Sicurezza dell’AI: perché massimizzare i benchmark non è sufficiente

Volete assicurarvi che la vostra AI sia sicura. Massimizzate i benchmark di sicurezza e privacy e il gioco è fatto? No, perché i benchmark non funzionano per misurare le capacità reali dell’AI, neanche quando quelle capacità riguardano la sicurezza (che peraltro è una proprietà sistemica emergente, non un parametro isolato).

Facciamo un passo indietro: come si misura la sicurezza, in generale? Negli ultimi trent’anni, l’ingegneria della sicurezza per il software si è evoluta. Si è passati dai test di penetrazione in black box, all’analisi whitebox del codice, fino a modelli processuali consolidati come il Building Security In Maturity Model (BSIMM).
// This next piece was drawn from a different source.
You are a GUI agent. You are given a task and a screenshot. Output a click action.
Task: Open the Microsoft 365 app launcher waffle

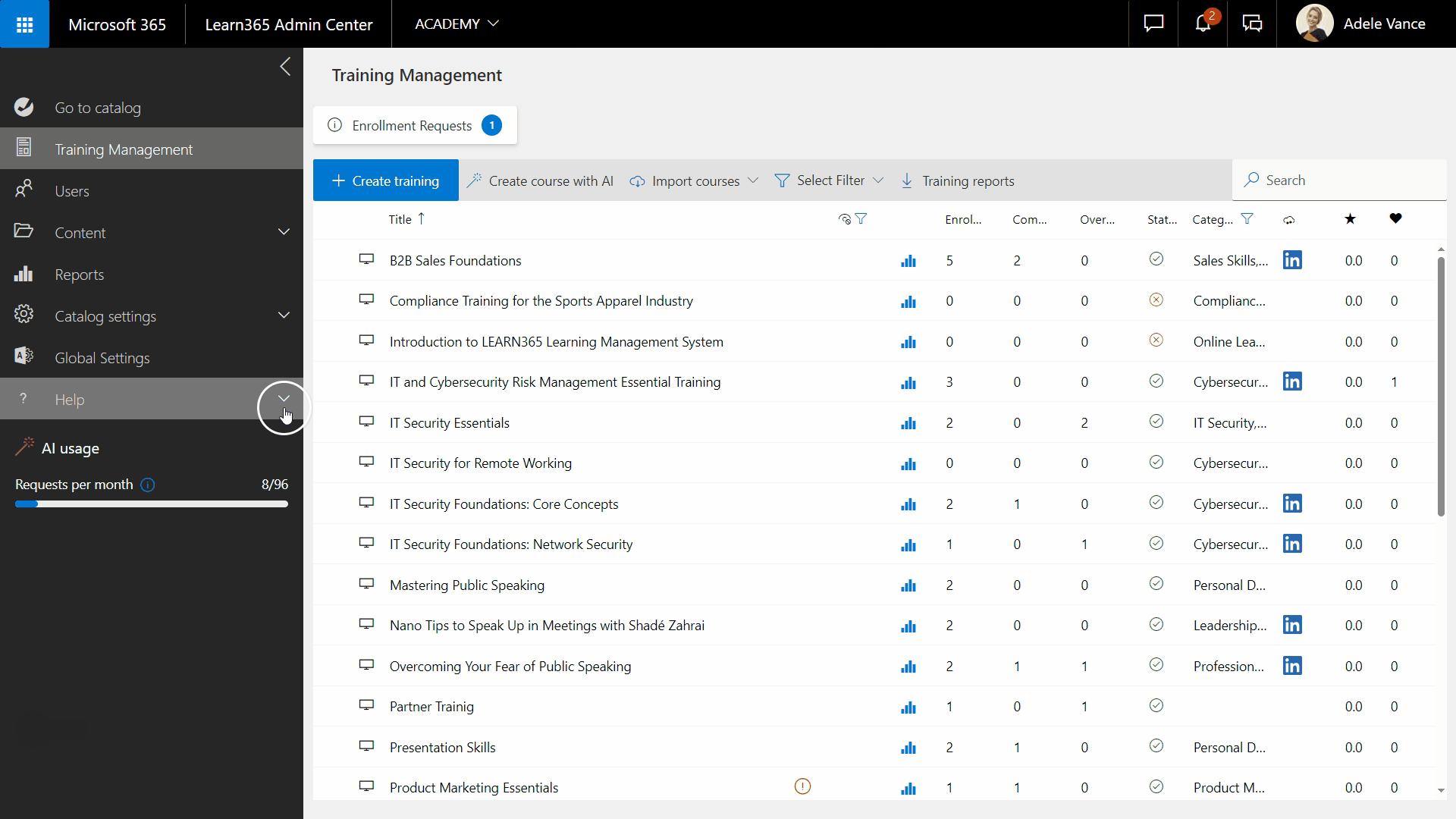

Il software ha avuto un impatto profondo sulle operazioni aziendali. L’AI? Probabilmente avrà un impatto ancora maggiore.

Questo approccio basato sui processi può funzionare anche per l’AI. Nel frattempo, per fare progressi concreti sulla sicurezza dell’AI, conviene mettere ordine nei propri “mucchi” (WHAT piles: cose da fare, priorità, asset da proteggere) e gestire il rischio identificando e applicando buone pratiche di assurance. Spoiler: qualunque cosa facciate, non otterrete mai un “misuratore di sicurezza” per l’AI. L’unica strada è restare vigili.